■ Excerto para leitura ■
Angela Merkel está prestes a passar o testemunho como chanceler da Alemanha, após 16 anos à frente do governo do maior país da União Europeia. Ainda é cedo para fazer um balanço objetivo dos longos mandatos da chanceler, mas desconfio que dentro de alguns anos muita gente terá saudades de Merkel, incluindo aqueles que em Portugal a criticaram durante os anos difíceis da crise do euro.

Vale a pena destacar duas grandes áreas onde Angela Merkel tem desempenhado um papel fundamental.

A primeira é a defesa dos valores democráticos e humanistas. Num mundo governado por políticos sem grande substância e onde abundam a demagogia e o populismo, Merkel distingue-se pela sensatez, pragmatismo e estilo tranquilo de liderança. Mas sobretudo diferencia-se da maioria dos governantes atuais pela defesa corajosa de princípios fundamentais, por vezes remando contra a corrente e correndo riscos políticos. Como filha de um pastor luterano na antiga RDA, que viveu até à idade adulta sob um regime opressivo (tinha 35 anos quando caiu o Muro), Merkel sabe o que é viver sem liberdade.

■ Enunciado da tarefa ■
Enumere as qualidades que o excerto sobre Angela Merkel menciona logo a seguir às palavras "Merkel distingue-se pela".

■ Dados apresentados ■
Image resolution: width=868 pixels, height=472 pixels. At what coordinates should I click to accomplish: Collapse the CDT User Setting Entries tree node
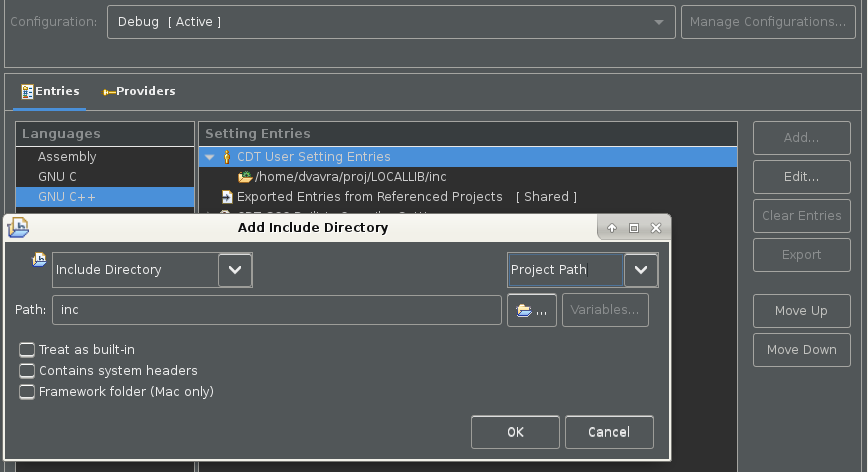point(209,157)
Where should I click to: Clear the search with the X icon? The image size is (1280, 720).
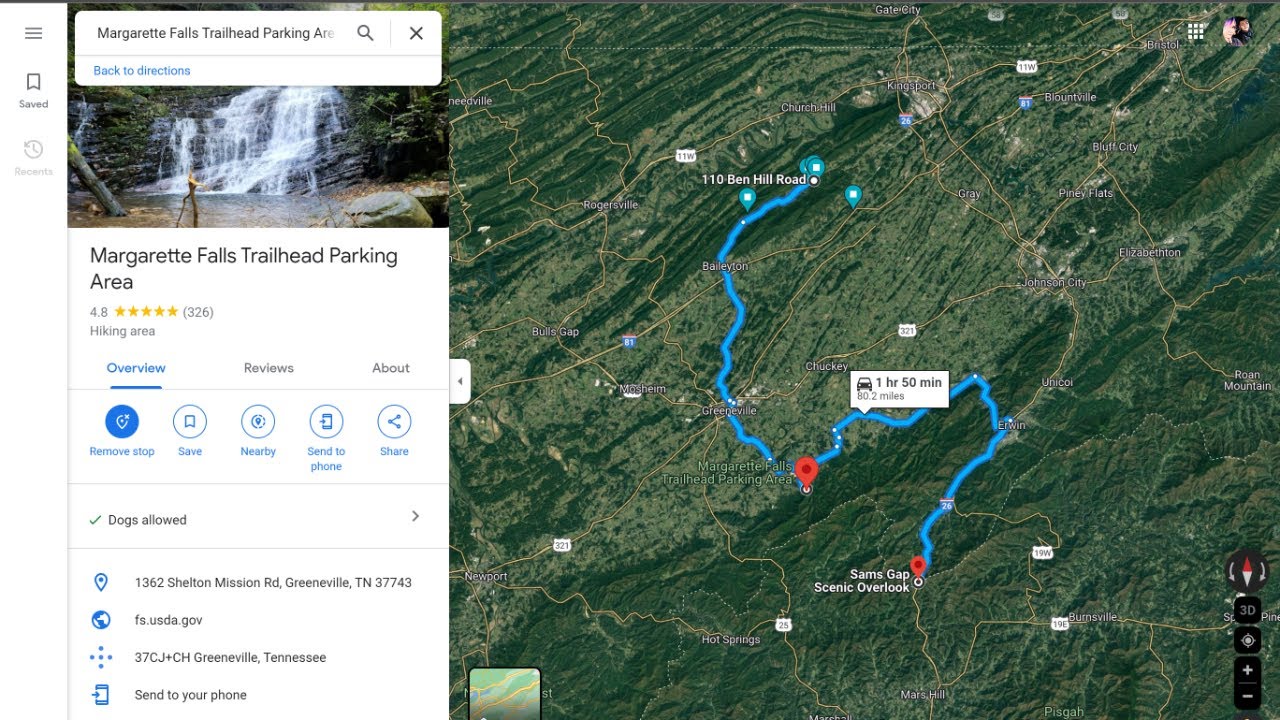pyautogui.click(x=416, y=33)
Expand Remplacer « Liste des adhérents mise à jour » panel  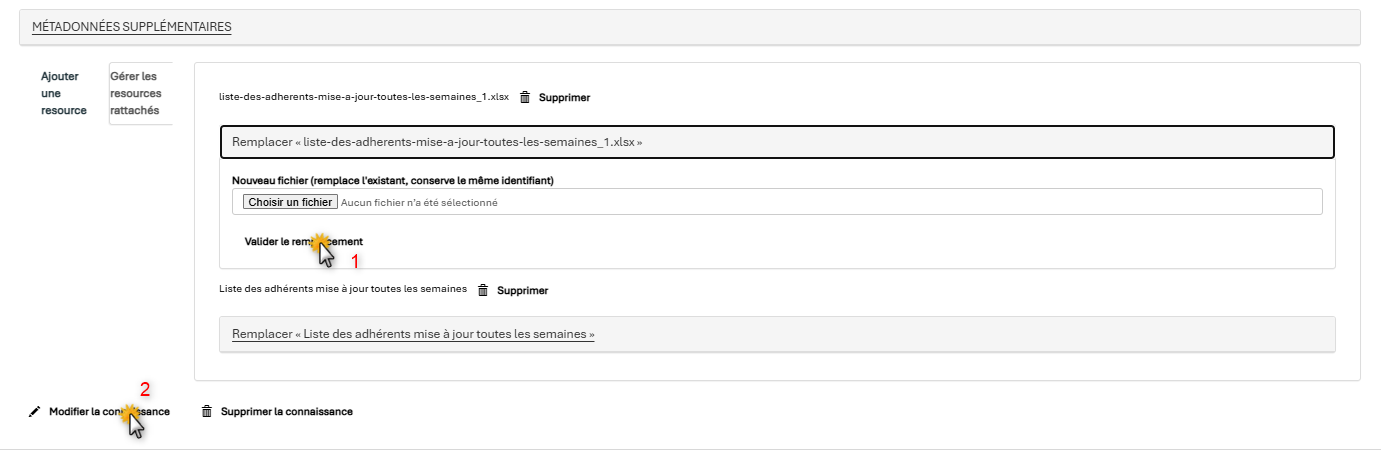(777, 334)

■ Resposta ao exercício ■
Sensatez, pragmatismo e estilo tranquilo de liderança.